25 Mayıs 2017 Perşembe

SINAV KORKUSU


SINAV KORKUSUNA FARKLI PENCERELERDEN BAKIŞ
Hikayenin neresinde olursak olalım bazen fısıltılarını işittiğimiz ve görmezden gelmeye çalıştığımız bazen çığlıklarına kulaklarımızı tıkamaktan başka elimizden bir şey gelmeyen sihirli iki kelime; sınav korkusu. Peki; neden, ne zaman, ne kadar, nasıl?
   •Bizleri, çocuklarımızı bu duyguyla yüzleşmek durumunda bırakan değişkenler neler?
   •Hepimiz aynı düzeyde mi etkisi altındayız bu duygunun yoksa bazılarımız biraz daha mı şanslı?
   •Bu kadar öcü müdür bu duygu yoksa mevcut koşullardan beslenerek mi sevimsizleşir?
Hepimizin bu sorulara verebileceği birer cevabı vardır elbette ama gelin bakalım psikoloji bilimi nasıl cevaplandırıyor bu soruları.

SINAV KORKUSUNA BİYOLOJİK YAKLAŞIM
Hızlı kalp çarpması, ağız kuruması ve avuçların terlemesi gibi sınav korkusunun duygusal bileşeni olarak tanımladığımız tepkileri muhtemelen hepimiz yaşamışızdır. Sınava tabi tutulmak bir tarafa sınava girmeyi düşündüğümüz zaman bile stresli düşüncelerimiz duygusal bileşenleri tetikler. Tetiklenen duygusal bileşenlerin bilgilerin işlenmesi sürecine etkileri hata yapma ihtimalimizi yükseltir (Cassady & Johnson, 2002). Peki sizce bu tepkilerden biri olan avuç terlemesi ne kadar yüksek düzeyde tetiklenebilir? 1991 yılında yapılan ve deneklerin 2007’den başlayarak 7’şerli olarak geri geri saymalarının beklendiği bir deneyde deneklerin avuç terlemesinde kayda değer bir artış olduğu gözlenmiştir. Basit bir görev olmasına rağmen böyle bir artış söz konusuyken sınava girdiğiniz zaman nasıl bir tabloyla karşılaşabileceğimizi düşünmek çok zor olmasa gerek. Bu noktada sınav korkusuna dönük kaygılarımıza cevaben Biyolojik Yaklaşım’ın önerilerinden biri de rahatlama egzersizlerini ve yatıştırıcı düşünme faaliyetlerini kapsayan bir stres programı.

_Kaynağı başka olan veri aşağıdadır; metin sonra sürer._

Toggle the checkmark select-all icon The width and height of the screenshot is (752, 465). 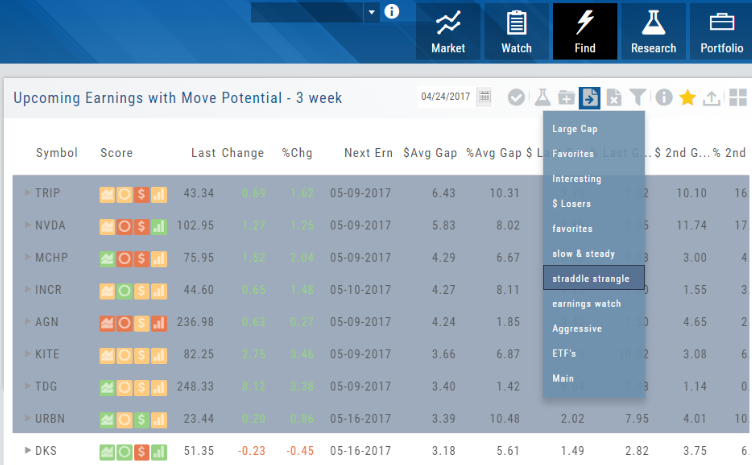click(516, 97)
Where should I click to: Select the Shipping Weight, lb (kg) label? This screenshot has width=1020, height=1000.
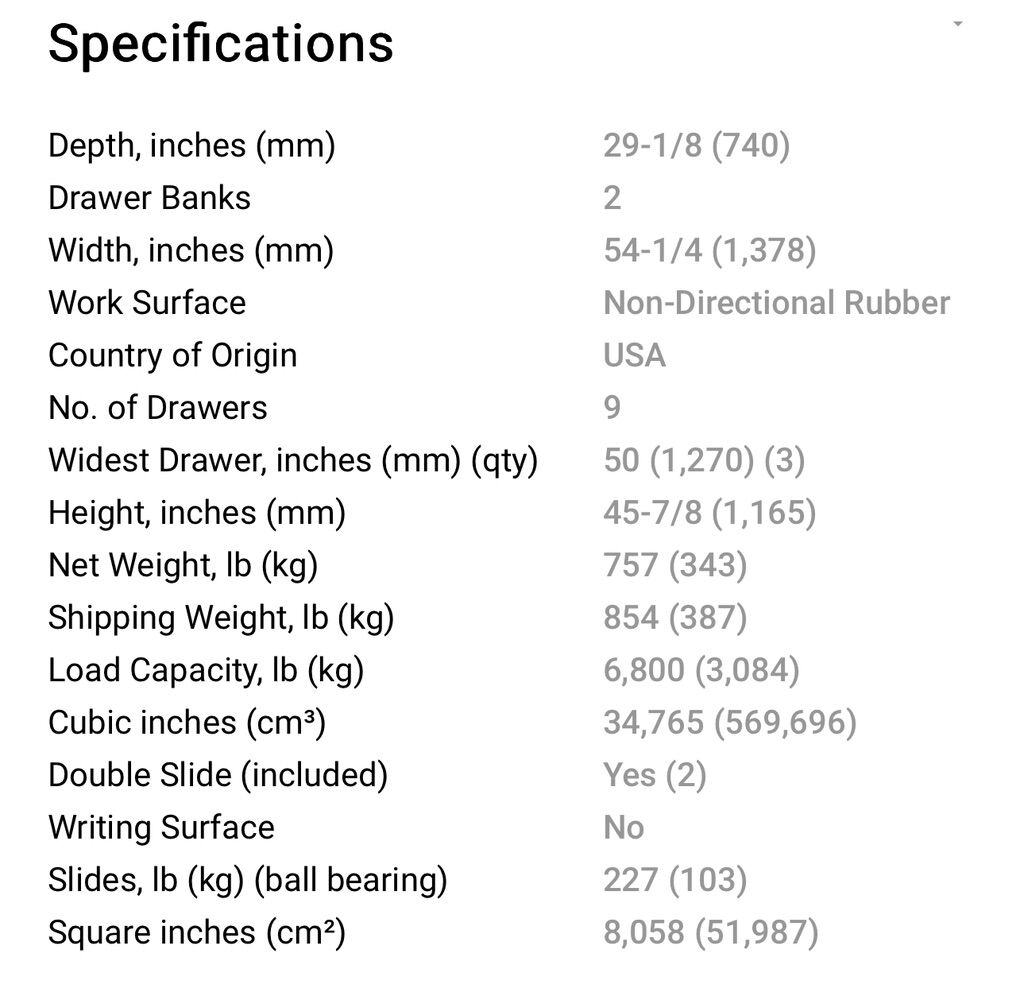pos(220,618)
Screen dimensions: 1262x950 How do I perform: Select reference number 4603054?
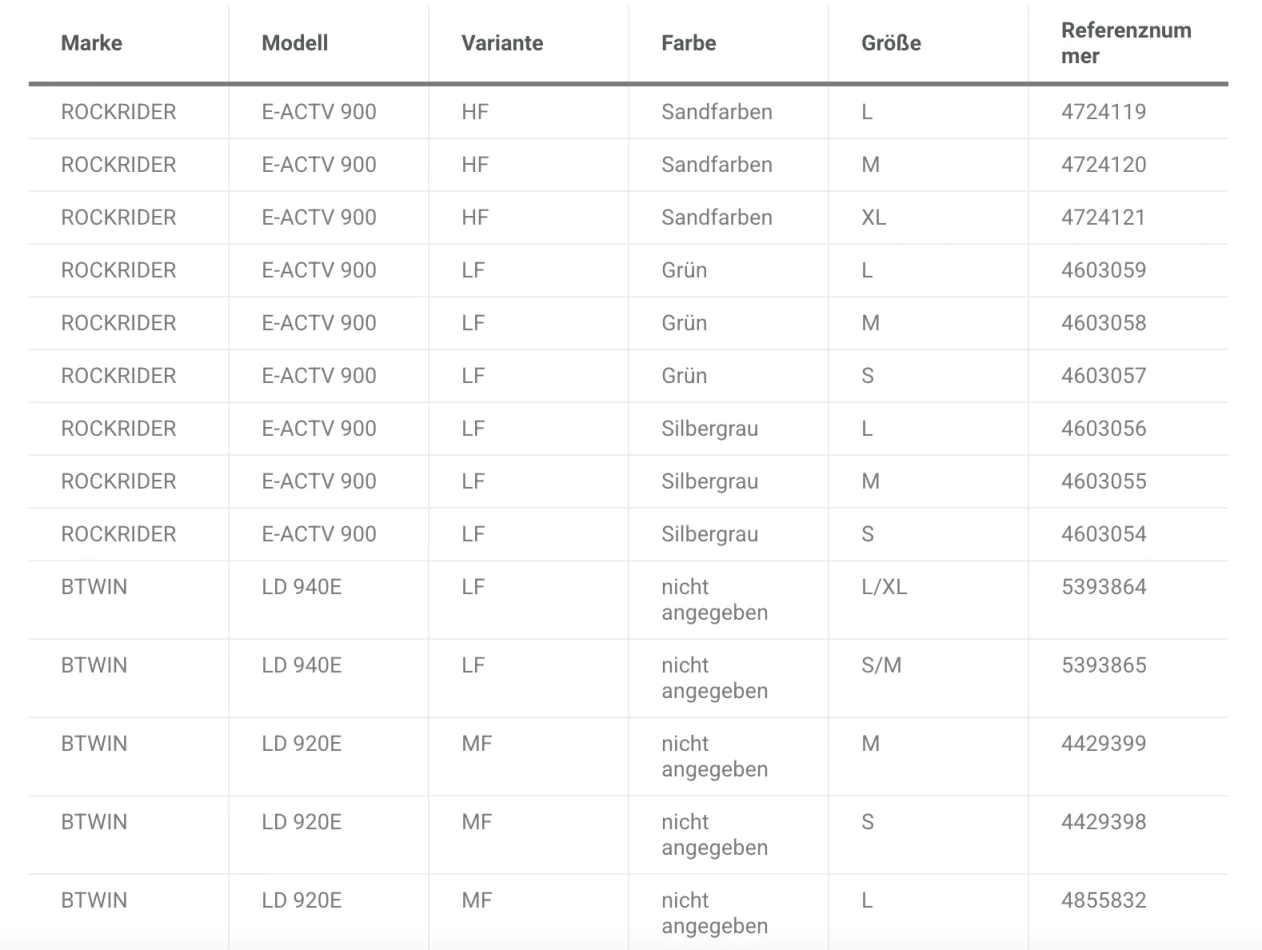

SINAV KORKUSUNA BİLİŞSEL YAKLAŞIM
Yukarıda biyolojik yaklaşım temelli bir gözle sınav korkusuna bakarken sınav korkusunun bizi karşı karşıya bıraktığı iki bileşenden biri olan duygusal bileşeni tanımlamıştık. Şimdi Bilişsel Yaklaşım beraberinde ikinci bileşenle tanışalım, aşırı kaygı. Araştırmalara göre performans odaklı yüksek düzeydeki kaygılar doğru okuma, okuduğunu anlama ve önemli kavramları tanımlama becerilerini olumsuz etkileyebiliyor (Cassady & Johnson, 2002). Bu noktada bilişsel yaklaşım sınav korkusunun bilişsel bileşeninin etkilerinin olumlu ve olumsuz olmak üzere her iki yönde de gelişebileceğini ve bu iki yönlü etkinin öğrencinin kaygısını nasıl kanalize ettiğine bağlı olarak değiştiğini ifade ediyor. Araştırmalar kaygılarını ders çalışmaya kanalize etmeyi başaran öğrencilerin kaygılarını ders çalışmak yerine şikayet etmeyi tercih edenlere göre daha başarılı olduklarını gösteriyor.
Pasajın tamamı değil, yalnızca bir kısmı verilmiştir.